As he raised his hands and realized that they were indeed his hands again, the man struck him a mighty blow across the back with his left hand and upon the chest just above the heart with his right. Even within the well-muscled and heavily armored form that he wore, Pol could tell that the man was no weakling.
He felt the air rush out of his lungs as his chest cavity was returned to normal. He began to straighten and the sorcerer struck him a terrific blow in the abdomen, well below the belt. The change continued in that region, and he straightened fully, massaging, slapping himself, as much for the joy of feeling his own form again as to ease the omnipresent aches.
The big sorcerer kicked him in the shins and he felt the aches, straightening and shrinkage begin in his legs.
"I must say you have a violent approach to these matters," he remarked.
"Perhaps you'd prefer a six-hour incantation with incense?"
"I never argue with success."
"Prudent. I now begin the first masking spell, causing you to look as you just were."
The illusion began, growing like a gray mist about him, shaped by the flowing gestures of the face-changer's hands.
Pol felt his hidden dragonmark throb in the presence of this magic. Soon it cloaked him completely, coalescing, sinking through his garments.
The sorcerer sighed and straightened.
"...And that will be all they see, if they pierce your outer guise, soon to be supplied by me. I must caution you concerning the obvious, however."
"That being?"
"You must act as if you are still under control. Be standing paralyzed in the same position in which he left you when Larick returns. Follow all of his orders as if you had no choice. The moment you deviate, you lose your chance to learn anything further. You will probably also have a fight on your hands."
Pol nodded. He looked down at himself as he did, seeing the monstrous appearance once again but not feeling it.
"I'll mask this illusion for everyone else now, as Larick had it," the sorcerer said, "but leave the appearance for you, as he also had it, as a reminder to act in keeping with it--with clumsiness and obedience."
Pol watched the man's hands as they commenced an intricate series of gestures.
"Do you see strands when you work?" he asked him suddenly.
"Sometimes," the sorcerer replied. "But right now I see beams of colored light, which I intercept. Hush. I'm concentrating."
Pol fixed his eyes on the man's changing face, trying to guess at his true features. But there was no pattern to the changes.
When the movements ceased and the man straightened, Pol said, "You told me on that night you came to me in our camp that our interests might not be entirely conjoined."
"Oh, there is a possibility that we might wind up at odds," the other replied. "I hope not, but there you are.

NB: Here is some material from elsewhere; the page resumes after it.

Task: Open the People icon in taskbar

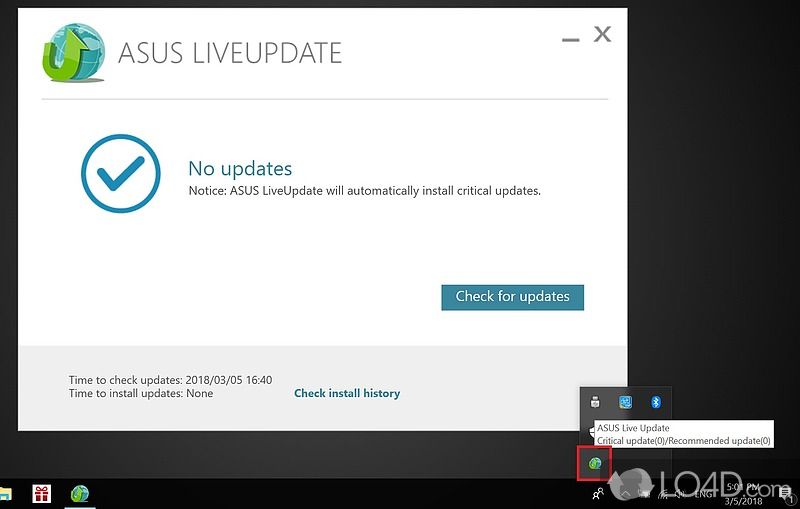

It could happen. If so, it won't be because I didn't try, though. And at least for the moment we want the same thing: to get you out of here intact, to deceive your enemies, to position you strategically."
"Have you any idea what will happen when I leave here?"
"Oh, yes. You will be spirited away almost immediately--to Castle Avinconet."
"Larick did say that much. But who else is involved. And what will I meet at that end?"
"It is for better for you to learn these things yourself, to keep your responses normal."
"Damn it! There's more to it than that! You're hiding something!"
"In what way does that make me different from other men? Play your part, boy. Play your part."
"Don't patronize me. I need more information to carry this thing off."
"Bullshit," the sorcerer replied and turned away. "And strike your pose again. I believe I hear someone coming."
"But--"
"The rest is silence," the changing man said, as he vanished around the corner.